とにもかくにも男子中学生ばかりが数名、咎める大人も女子もいない密室で、どぎまぎと胸を高鳴らせながらページを捲っていたとして、それを責める者などいなかった。
「うわ、わ、わー……すご」
「どないデスか、おっぱい星人謙也サン」
「乳は神様が世の女性に与えたもうた至高の賜物やと思いまマス」
「ちゅーかまじまじと見すぎやわ謙也くん」
「しゃーないッスわ、この人、乳はデカけりゃでかい程良いとか思っとる人やから」
「こだわり無いんか」
「せやからデカさやて」
 扉が開いたのは、よりにもよってそんなやり取りの真っ最中だった。
 チームメイトの誰かだろうか、最悪顧問の渡邊だったとしても、彼ならば呆れた後に笑って許してくれるだろう。
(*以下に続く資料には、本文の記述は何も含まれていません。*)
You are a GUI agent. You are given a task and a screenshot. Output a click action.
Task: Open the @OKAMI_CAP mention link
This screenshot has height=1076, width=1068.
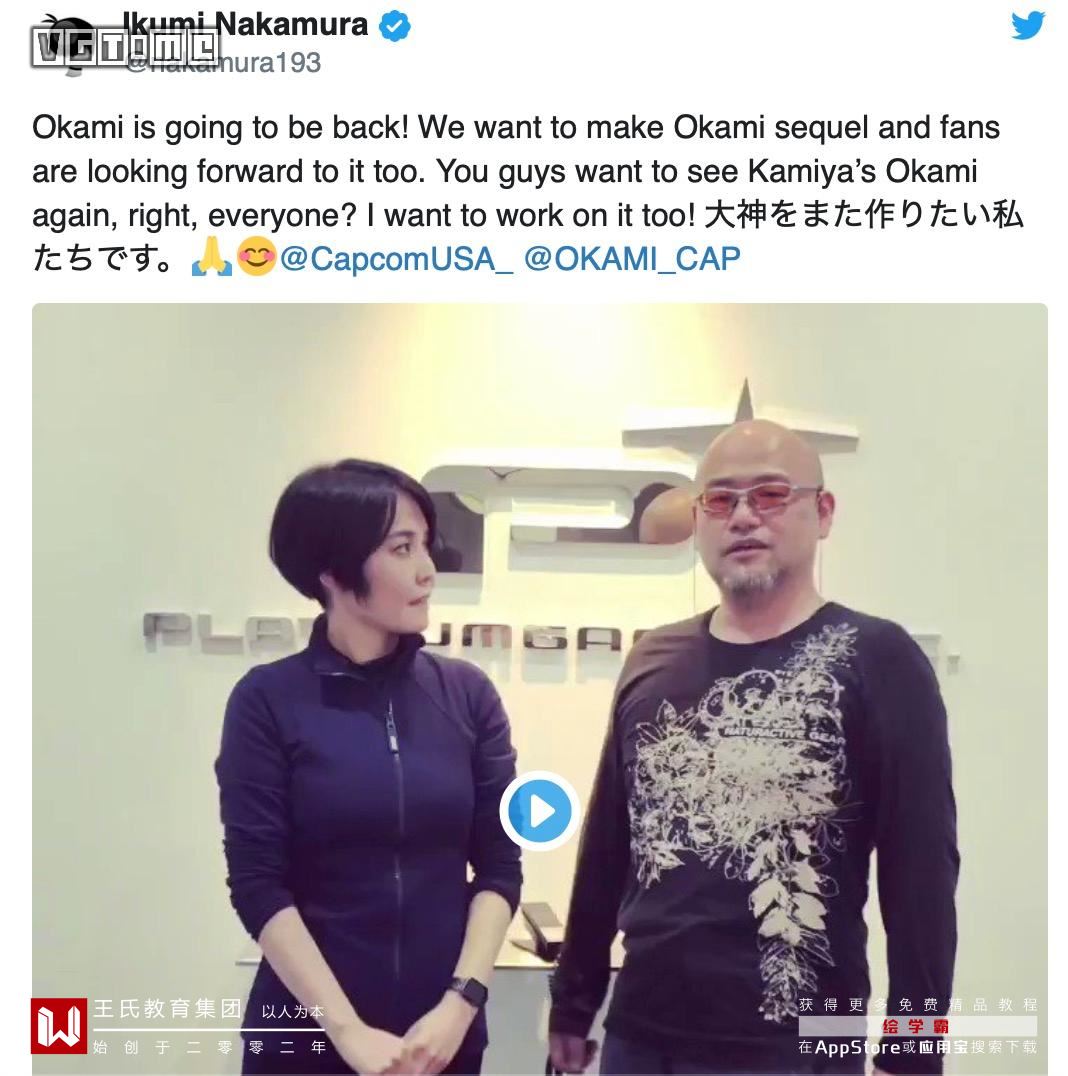[x=632, y=259]
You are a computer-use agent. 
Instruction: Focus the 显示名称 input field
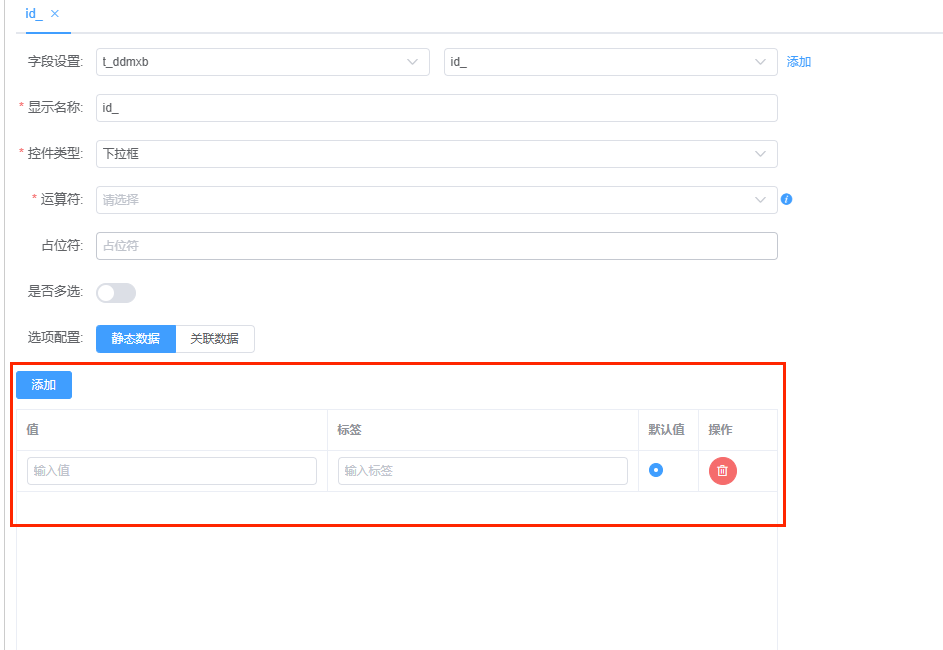[436, 108]
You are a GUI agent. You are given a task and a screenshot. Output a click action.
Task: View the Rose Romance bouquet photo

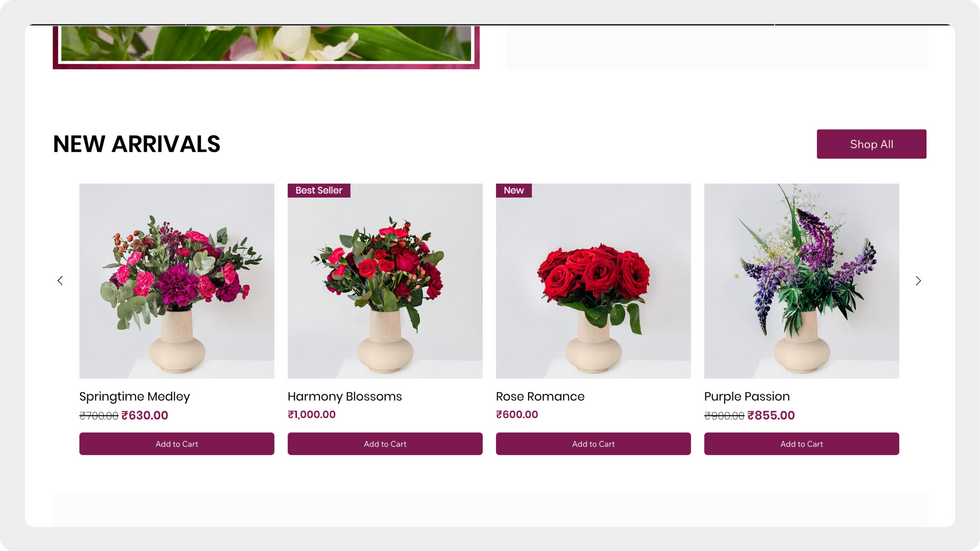pyautogui.click(x=593, y=280)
呑気に誤魔化しの言葉を考えながら、ゆっくりそちらを振り返った謙也たちは、入り口に立つ人物を目にしたその途端、固まった。
「え、と……コート整備してくれとった一年くんが転んだけん、救急箱、取りに来た、ったい……」
「……ち、ちち、ち」
 気まずそうにボソボソと、聞いてもいないのに矢継ぎ早に弁解してくるのは、関西強豪四天宝寺中学男子テニス部の紅一点、マネージャーの千歳千里である。
「千歳……」
 ちなみに、優に百八十センチの長身を誇るものの胸の大きさは並以下である彼女は、何の運命の悪戯か、自他共に認める巨乳好きな謙也の、紆余曲折の末に結ばれた恋人でもあった。
「こ、これはやな、その、あれや、なあ白石!」
「何で俺に振んねん!」
「コレはアレでソレでやな、なあ白石!」
「おおおおお前らな……っ!……え、ええと、これは、これはやな、その何や、あー、そう、バイブル!バイブルや!男の子の!」
「間違ってへん!間違ってへんけど!」
「イレギュラー対応ダメダメやこの聖書!」
「ただのエロ本っすわ」
「ワイが拾って来たんやで!」
「って、何っでわざわざ暴露すんねん自分ら!」
 取り繕うのに必死な余りわあわあと騒がしくなった少年たちに、けれど千歳は困ったように眉を下げ笑うばかりだった。
「男の子やけん、しょんなかこつばい」
 千歳なりの精一杯の気遣いを見せてくれる、そんな彼女にばつの悪い思いを抱えながらも、謙也たちもホッとして、一先ず部活に精を出すことにする。名残惜しまれながらもその雑誌はゴミ箱に投下され、そして何事も無かったかのように、いつもの時間に戻っていった。
 実はその時、謙也は気付いていたのだ。何の感情も映さぬ少女のぬばたまの瞳が、ゴミ箱をじっと見つめていたことに。
(こら後から怒られてまうかな、流石に……)
 なんて保身を考える余り、彼女に声を掛けることなくそそくさと部室を後にしてしまったのだが。
 しかしそんな予想とは裏腹に、あれから千歳はその事に対して何も触れては来なかった。が、その様子は正しく挙動不審だった。
 いつも見せる柔らかな笑顔の合間、重たい溜め息を吐くようになった。ふっと思いつめたような顔をして、唇をぎゅっと噛み締めるようになった。何より、此方をちらちらと伺って、そんな様子に視線を合わせてみせれば直ぐさま逸らされる。
 そもそも千歳と付き合い始めてかれこれ二ヶ月、手を繋ぐのがやっと、という二人が初めてキスをしたのはつい先週の話だ。スピードスターの癖してソコはヘタレか、などと白石を筆頭に随分と馬鹿にされた記憶は新しい。けれど彼女を怖がらせるのが、傷つけるのが、嫌われてしまうことが恐ろしくて、謙也は中々先に進むことが出来なかった。(それがヘタレなのだ、とも言われたが、こればかりは妥協出来ない点である)
 それでも当然、性欲は人並みに持ち得ている。仲間たちとのえげつない下ネタが楽しかったり、グラビアに興奮することは仕方ない、とも思う。
 思う、が。
 いかんせん彼女の前では格好つけたいお年頃、思春期真っ只中である。千歳の前ではそんな素振りなど一度たりとて見せたことは無かった。本当は、キスだってもっと凄いものを、映画の中のような、大人のそれをしてみたい。その先だって、勿論。けれどがっつくのは格好悪い。彼女の前では、ストイックに。下心をひた隠して、触れるのも、手を繋ぐだけに留める。
 そんな風に、自分を律してきたというのに。